> [Selected passage]
___

The Morrison decision has worn poorly over the years. Chief Justice Rehnquist, who wrote the opinion, had lobbied openly and publicly against the law, something that today would be considered with more ethical skepticism than at the time. The decision was supposed to be about federalism, but it led to no legal revolution. In fact, five years later, the Court decided another case, Gonzales v. Raich, allowing the federal government to regulate an individual’s marjuana possession, even though that too involved “crime,” on the theory that there was a commercial market for marijuana. Many law professors think Gonzales silently overruled Morrison, giving the federal government the power to regulate all sorts of crime, just not sexual assault.
The Olympians’ case shows just how the court’s message could be read, by American women, that their claims are not important enough for federal law. In 1994, when the law was enacted, opponents said that the law would do nothing because sexual assault was just a “fad” that would go away. But high profile cases involving Jeffrey Epstein and Harvey Weinstein and many other celebrities have shown the difficulties women face in suing and the need for accountability. The #MeToo movement revealed that the problem of harassment and abuse was widespread, and state legal reform has not stemmed the tide.

___

> [Work order 1]
Answer these questions from the passage on the Morrison decision.
(a) Who wrote the Morrison opinion?
(b) In what year was the law enacted?
(c) What did opponents of the law call sexual assault?
> [Work order 2] Extend the passage on the Morrison decision by writing what comes next after its final sentence.

___

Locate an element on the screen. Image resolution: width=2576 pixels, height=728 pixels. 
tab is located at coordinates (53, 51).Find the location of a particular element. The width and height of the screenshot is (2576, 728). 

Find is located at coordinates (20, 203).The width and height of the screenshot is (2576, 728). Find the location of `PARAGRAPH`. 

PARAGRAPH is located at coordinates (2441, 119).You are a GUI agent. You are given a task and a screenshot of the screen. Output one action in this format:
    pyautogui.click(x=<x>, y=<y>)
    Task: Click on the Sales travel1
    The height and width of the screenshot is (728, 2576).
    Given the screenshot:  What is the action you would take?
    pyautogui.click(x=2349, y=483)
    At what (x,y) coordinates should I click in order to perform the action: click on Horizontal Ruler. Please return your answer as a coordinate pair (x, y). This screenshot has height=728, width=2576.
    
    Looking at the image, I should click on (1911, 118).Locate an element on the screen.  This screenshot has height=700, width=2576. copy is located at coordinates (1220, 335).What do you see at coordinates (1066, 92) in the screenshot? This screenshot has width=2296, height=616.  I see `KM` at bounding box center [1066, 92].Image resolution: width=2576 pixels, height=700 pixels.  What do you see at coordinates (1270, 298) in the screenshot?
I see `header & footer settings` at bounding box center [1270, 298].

___

> [Exercise output 1]
(a) Chief Justice Rehnquist
(b) 1994
(c) A "fad" that would go away

> [Exercise output 2]
The Morrison panel hinted at how to restore federal protections for sexual assault survivors. The civil rights remedy might be redrafted to pass constitutional muster: require a connection to interstate commerce. The truth is that the federal government regulates a lot of regular crime involving more than one state or goods in transit, like guns or marijuana. The constitution provides significant authority for Congress to regulate “commerce.” Surely, as the dissent in Morrison said, sexual assault and harassment impairs women’s ability to participate in the economy, whether that economy is about movies or sports.
Today, if the law was still in effect, it would have allowed the Olympic survivors to sue anyone responsible for their abuse, without prosecutors’ permission. It would have allowed Harvey Weinstein’s victims or Jeffrey Epstein’s victims to sue them for the costs of therapy, lost jobs and other damages. More importantly, it would have given survivors some measure of accountability when state criminal justice systems fail.
It is long past time for Congress to pass a redrafted civil remedy in the Violence Against Women Act. Disbelief of survivor’s accounts of violence is widespread. Deborah Tuerkheimer calls this phenomenon the “credibility discount,” in her new book, entitled, Credible: Why We Doubt Accusers and Protect Abusers. If #MeToo’s enormous numbers (19 million tweets from women who had not believed when they claimed harassment or assault) tell us anything, disbelief, which encompasses utter disregard for the suffering of victims, exists on a massive scale.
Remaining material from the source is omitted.